Ever know or work for a leader who regularly and rapidly gets overly excited or upset about things? And just as rapidly calms down and changes their mind, moving on to the next absolutely amazing thing or imagined disaster? And enthusiastically shares every facet of this amazing thing or disaster with you?
You keep hearing about the greatest idea ever which must be implemented immediately or the worst possible result from something the organization has done which requires a complete change of course yesterday. A little while later…never mind. It turns out that the idea wasn’t so great, the result not so bad.
A variant of this is the leader who reads every best-selling management book and even before they’ve turned the last page they’re telling you it contains the most unique and incredible idea ever conceived for improving profitability or growing business or killing the competition. The mandate goes out that everyone in the company must read the book so that its idea can be immediately implemented. Then the following week after this leader reads another best-selling management book based on a completely different premise…never mind.
I call this Volleyball Leadership.
It’s fine to get excited about new ideas. And it’s okay to get upset when things go poorly. It’s what you do next that counts.
It’s good to change course methodically and rationally based on carefully assessed new information and ideas or changing conditions.
It’s not good to rapidly shower these feelings over everyone intensely, continuously, and in short-lived bursts. Especially if each burst includes a bunch of directives about how “we’re now going to do things this way”. Until the next big idea, the next shower, drenches everyone.
It’s not good to bounce the latest plans back and forth like volleyballs leaving everyone exhausted, confused, and unsure what they’re supposed to be doing.
Volleyball Leadership wastes time and resources. It leads to confusion, unhappy people, lots of headaches and poor results.
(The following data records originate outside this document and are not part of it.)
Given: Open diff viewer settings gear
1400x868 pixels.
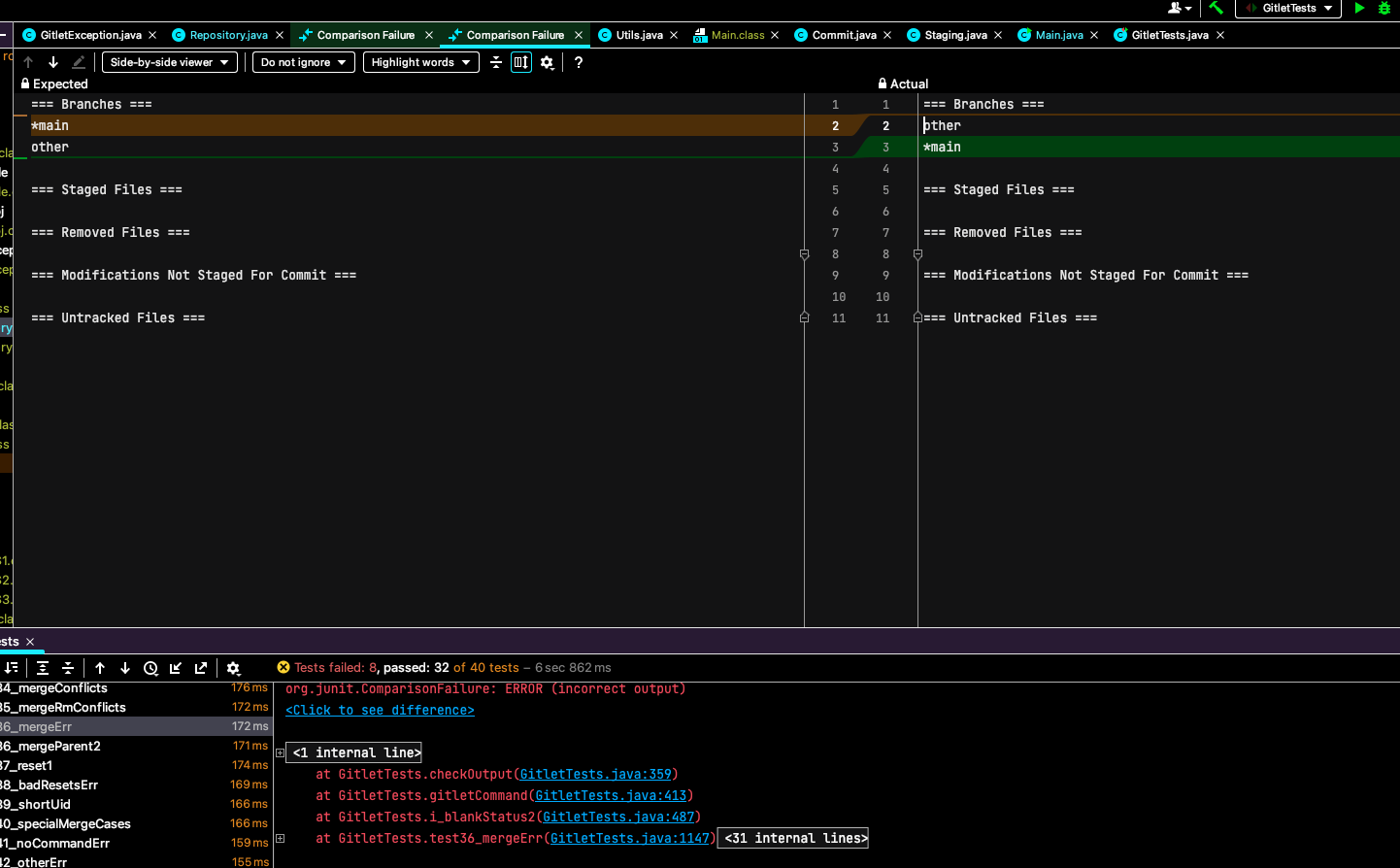Looking at the screenshot, I should click(x=548, y=62).
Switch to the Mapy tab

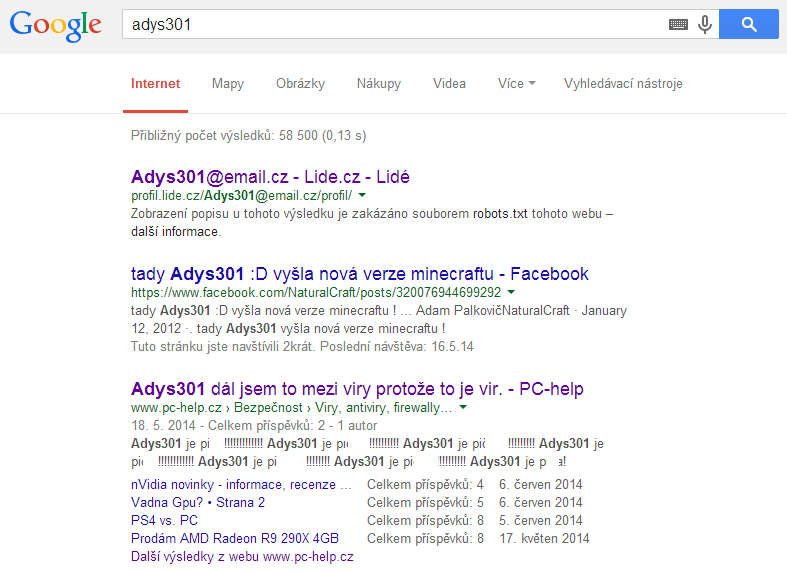[227, 84]
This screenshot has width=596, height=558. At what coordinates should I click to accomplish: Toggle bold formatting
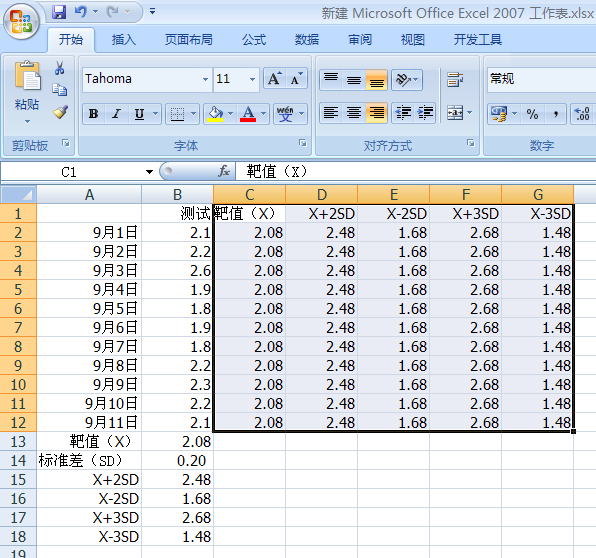pos(93,113)
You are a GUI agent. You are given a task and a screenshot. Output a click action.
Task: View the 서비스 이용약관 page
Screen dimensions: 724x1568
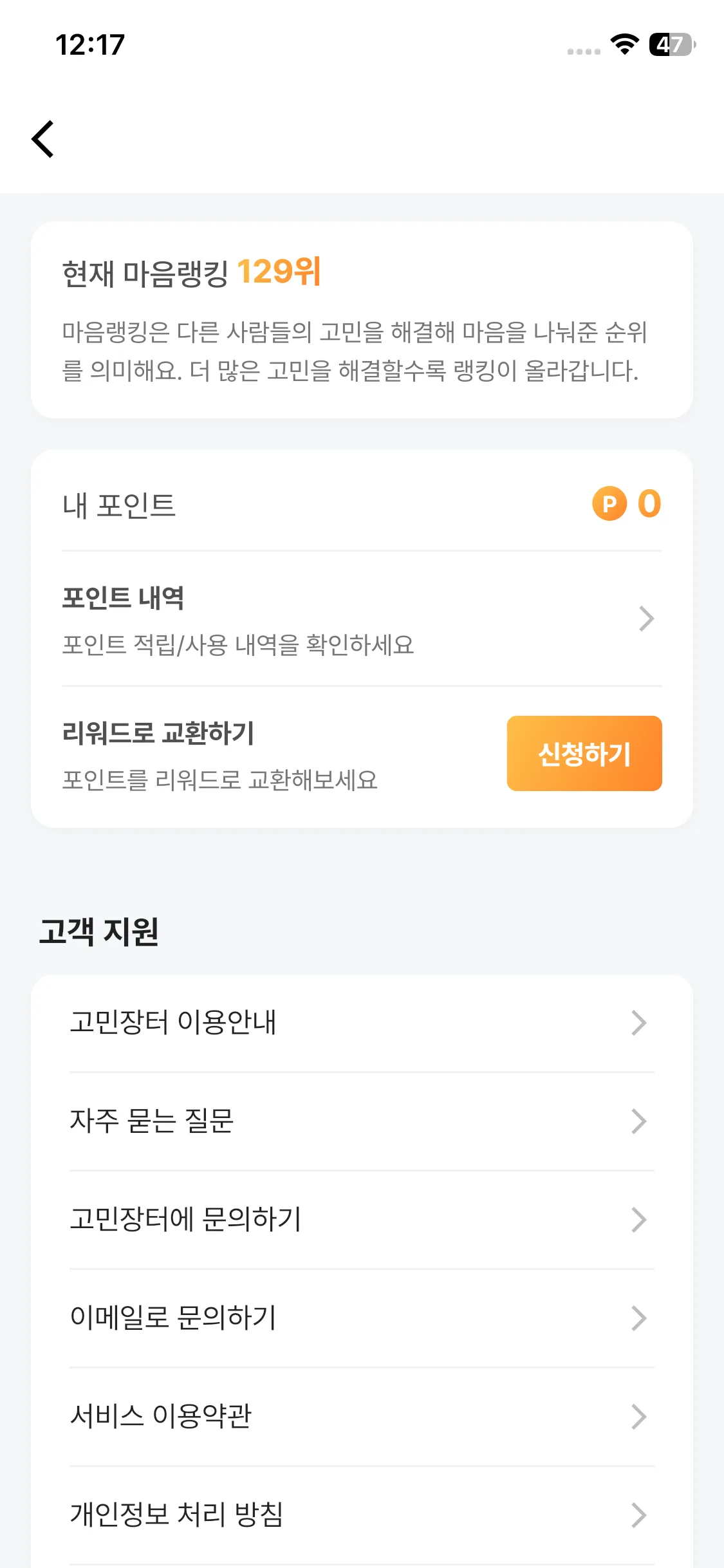[161, 1417]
If you manage this way, one of three things happens:
- Your people ignore you and keep going in the old direction doing the same things long after you think you’ve changed course.
- Your people stop listening to you and do whatever they think is the right thing to do whether if fits in with what you want them to do or not.
- Your people question your sanity, leave…or depose you.
And if you keep up your Volleyball Leadership, they do all three.
We’re all guilty of occasional Volleyball behavior. My ladyfriend once told me that I provide good practice for her day trading, pointing out that “Trying to anticipate your reversals is a lot harder than anticipating reversals in the market”. Then to my great relief, she added “Luckily for you, you only do this sometimes, not always”.
Go ahead—get excited about what you’re reading, get upset about poor results. But don’t let these emotions lead to sudden changes in thinking and rapidly delivered new directives to your people. With some serious evaluation and discussion with your leadership team you might decide to make some changes, perhaps major changes. Or you might not. Simply put, when something sets you off spend this time thinking about it before you act.
Because if you lead by instant and erratic emotional response…well, need I say more?